ベールを脱ぐトランプ恫喝に戦々恐々の日本自動車メーカー

| 週刊実話

 「我々は今後5年間だけでで(アメリカに)さらに100億ドル(約1兆1600億円)を投資する」
 1月9日、アメリカ・デトロイトで開かれた北米国際自動車ショーで、トヨタ自動車の豊田章男社長は巨額投資を力強くアピールした。
 このニュースに触れた世界中の人たちすべては、世界一の自動車企業のトップの言葉が誰に向けられたものか理解していた。もちろんそれは、アメリカ次期大統領、ドナルド・トランプ氏だ。

 自動車業界アナリストがこう言う。
 「トランプ氏は次期大統領に決まった直後から、ツイッターによる“トランプ砲”で、自分の意に反する企業を次々とヤリ玉に挙げてきた。
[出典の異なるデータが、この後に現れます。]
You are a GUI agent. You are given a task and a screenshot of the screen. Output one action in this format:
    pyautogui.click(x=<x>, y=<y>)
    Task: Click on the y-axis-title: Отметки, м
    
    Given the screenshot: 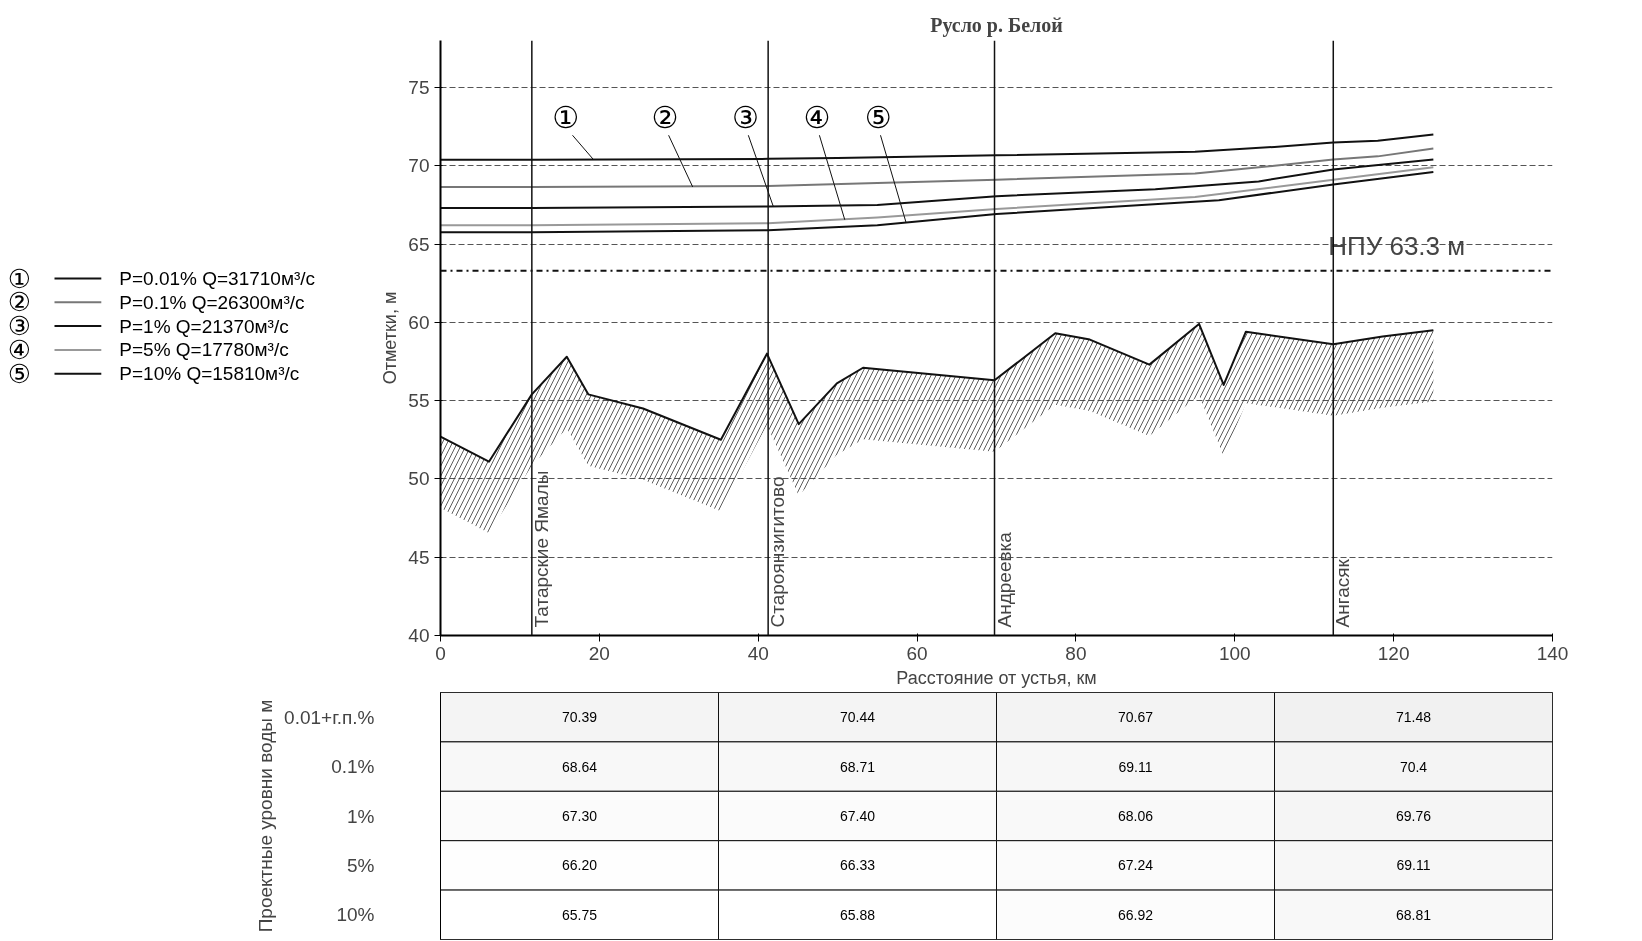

例えば、アメリカを代表する大手航空企業のボーイングには、昨年12月初旬に大統領専用機エアフォースワンが高すぎると噛みつき、ロッキード社にもステルス戦闘機F35のコストが高いとぶっちゃける。これに対し、両社のCEOは即座にトランプ氏に白旗を上げて値下げを確約。ボーイング社に至っては、大統領就任式に向け1億円の寄付まで申し出たほどです。これにトランプ氏も態度を一転させ、褒めたたえた」

 自分の発言の威力に気をよくしたのか、トランプ氏は新年になると、今度は自動車企業を爆撃し始めた。まず、米フォードに対してメキシコでの工場建設を批判。同社も即座に中止を宣言した。
 「その“トランプ砲”が、ついに世界一のトヨタに照準を当て、ぶち込まれた。'19年にメキシコで稼働する予定で、昨年11月に起工式を行ったばかりのトヨタ・メキシコ工場に対し『米国に建設しろ。さもなければ多額の関税を支払え』と脅したのです。それに対しての返答が、9日の豊田社長の1兆1600億円投資話だった」(同)

 トヨタはこの新工場に1080億円を投じ、年間20万台の製造を予定しているため、そう簡単には撤回できない。そこでひねり出したのが、今回のアピールだった。
 このトランプの攻撃に震え上がった日本の自動車企業は、トヨタばかりではない。というのも、日本の主力自動車企業にとってメキシコでの人件費は中国より13%安く、生産コストも5%も低い。しかも'94年に発足したアメリカ、カナダ、メキシコでの北米自由貿易協定(NAFTA)で、それぞれの国同士の貿易品には関税がかけられない。